Texte : Claude Petit
L’ordre cistercien, voulant revenir à une application plus stricte de la règle de saint Benoît, en opposition à l’enrichissement incarné par Cluny et ses prieurés chez les Bénédictins, adopte des statuts, approuvés en 1119.
L’article XV de la Charte de charité mentionne en particulier les règles concernant la vie matérielle : « Les moines de notre Ordre doivent tirer leur subsistance du travail de leurs mains, de la culture des terres et de l’élevage des troupeaux. Dès lors, il nous est permis de posséder, pour notre usage personnel, des étangs, des forêts, des vignes, des pâturages, des terrains écartés des habitations séculières, et des animaux, excepté ceux qui, d’ordinaire, excitent la curiosité et étalent la vanité plus qu’ils n’apportent d’utilité, tels que cerfs, grues et autres animaux de ce genre. Pour exploiter, entretenir et maintenir tout cela en état, nous pouvons avoir, à proximité du monastère ou au loin, des granges qui seront surveillées et administrées par les convers ».
C’est ainsi que les abbayes cisterciennes vont développer de grands domaines agricoles appelés granges, qui deviendront la base de la prospérité de l’ordre. La plus ancienne grange cistercienne est celle de Saule, près de Cîteaux, fondée vers 1115.
L’établissement d’une grange résultait de l’importance des biens cédés par les protecteurs des abbayes. Lorsque les donations étaient insuffisantes pour la création d’un établissement rural, les biens acquis étaient donnés à cens, c’est-à-dire concédés aux paysans contre redevances (cens, champart), ce qui ne correspondait plus à l’intention des premiers fondateurs.
Dès 1134, des règlements sont édictés pour organiser les granges et en assurer une gestion en accord avec la règle de saint Benoît. Elles ne pouvaient être éloignées du monastère de plus d’une journée, le personnel devant pouvoir s’y rendre chaque dimanche et jour de fête religieuse pour y entendre l’office divin. Elles devaient être distantes l’une de l’autre de deux lieues bourguignonnes (environ 8 km) pour éviter tout conflit. Ces règles nous donnent surtout le fonctionnement idéal, qui fut rarement suivi.
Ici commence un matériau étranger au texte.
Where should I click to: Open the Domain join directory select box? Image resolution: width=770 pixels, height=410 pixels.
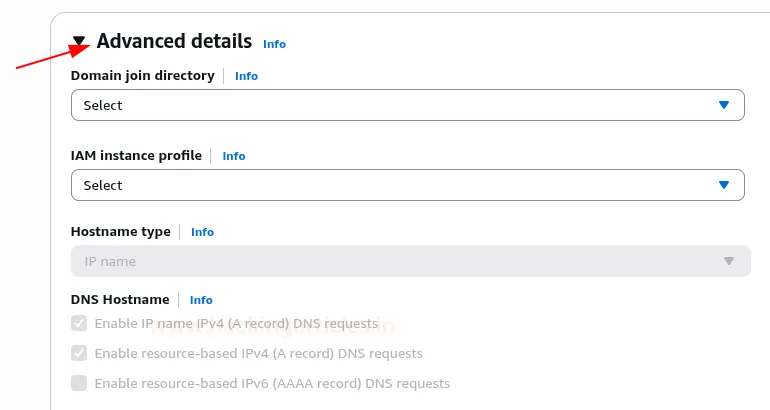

Le nombre et l’importance des granges faisait la richesse de l’abbaye. L’Europe entière, couverte de plus de 700 abbayes cisterciennes, compte probablement plusieurs milliers de granges.
Cependant, connaître leur nombre est difficile, car d’une part, la terminologie est changeante (domaine, château), d’autre part, certaines disparaîtront, transformées en tenures exploitées par des paysans, d’autres seront créées.
L’abbaye de Clairvaux possédait 30 granges, Alcobaça, au Portugal : 29 et Poblet, en Espagne : 27. Dans la région, Grandselve (Tarn-et-Garonne) en comptait 25, Fontfroide (Aude) 24, Obazine (Corrèze) 20 et Dalon (Dordogne) 17. En Rouergue, Bonneval comme Bonnecombe possédaient 14 granges, Sylvanès 10, Loc-Dieu 6 et Beaulieu 4. Alors que la plupart des abbayes de femmes n’avaient pas de granges ou un très petit nombre, l’abbaye de Nonenque contrôlait 8 granges.
En Rouergue les plus anciennes mentions du terme de « grange » semblent être celles de l’abbaye de Sylvanès apparaissant en 1161, Bonneval en 1162 puis Nonenque en 1177 (pour le Mas Andral) et Bonnecombe en 1178.